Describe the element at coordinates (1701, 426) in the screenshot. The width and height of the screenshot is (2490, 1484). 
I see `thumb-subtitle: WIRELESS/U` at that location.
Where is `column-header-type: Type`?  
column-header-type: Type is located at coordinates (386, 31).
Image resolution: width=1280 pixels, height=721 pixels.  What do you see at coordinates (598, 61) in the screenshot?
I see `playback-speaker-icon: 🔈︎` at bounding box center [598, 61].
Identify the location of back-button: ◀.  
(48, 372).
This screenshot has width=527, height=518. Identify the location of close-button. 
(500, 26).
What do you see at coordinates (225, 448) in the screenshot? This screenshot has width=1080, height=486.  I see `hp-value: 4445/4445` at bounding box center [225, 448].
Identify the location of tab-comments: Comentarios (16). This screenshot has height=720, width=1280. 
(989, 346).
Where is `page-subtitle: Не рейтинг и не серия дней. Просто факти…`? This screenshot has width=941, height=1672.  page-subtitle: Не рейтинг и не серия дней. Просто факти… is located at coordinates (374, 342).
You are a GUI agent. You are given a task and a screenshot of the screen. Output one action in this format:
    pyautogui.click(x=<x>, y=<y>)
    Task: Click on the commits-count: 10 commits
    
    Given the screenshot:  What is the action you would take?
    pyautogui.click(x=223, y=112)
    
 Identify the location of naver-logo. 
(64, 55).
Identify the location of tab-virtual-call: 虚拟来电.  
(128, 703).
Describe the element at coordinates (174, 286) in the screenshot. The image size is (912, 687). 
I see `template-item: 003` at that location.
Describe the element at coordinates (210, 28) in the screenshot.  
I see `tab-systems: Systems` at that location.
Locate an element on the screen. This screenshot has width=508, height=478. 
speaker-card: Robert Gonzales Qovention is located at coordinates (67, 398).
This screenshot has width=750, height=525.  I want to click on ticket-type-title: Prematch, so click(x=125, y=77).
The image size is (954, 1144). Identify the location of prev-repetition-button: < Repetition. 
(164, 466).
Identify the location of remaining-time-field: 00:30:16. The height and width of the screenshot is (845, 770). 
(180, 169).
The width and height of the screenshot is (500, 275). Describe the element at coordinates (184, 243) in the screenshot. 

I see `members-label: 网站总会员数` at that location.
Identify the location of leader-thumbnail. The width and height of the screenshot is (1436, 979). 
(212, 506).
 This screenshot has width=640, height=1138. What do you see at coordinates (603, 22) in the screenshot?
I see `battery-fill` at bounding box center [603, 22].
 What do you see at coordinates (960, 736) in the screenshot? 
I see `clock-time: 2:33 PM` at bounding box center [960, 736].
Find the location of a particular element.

- INSTRUCTIONS TO FOLLOW
Reproduce the lines of the listing above verbatim, starting at the line that contains "Describe the element at coordinates (174, 286)" and ending at the line that contains "(180, 169).", with both of those lines included.

- PROBLEM SOLUTION
Describe the element at coordinates (174, 286) in the screenshot. The image size is (912, 687). 
I see `template-item: 003` at that location.
Describe the element at coordinates (210, 28) in the screenshot.  
I see `tab-systems: Systems` at that location.
Locate an element on the screen. This screenshot has width=508, height=478. 
speaker-card: Robert Gonzales Qovention is located at coordinates (67, 398).
This screenshot has width=750, height=525.  I want to click on ticket-type-title: Prematch, so click(x=125, y=77).
The image size is (954, 1144). Identify the location of prev-repetition-button: < Repetition. 
(164, 466).
Identify the location of remaining-time-field: 00:30:16. The height and width of the screenshot is (845, 770). 
(180, 169).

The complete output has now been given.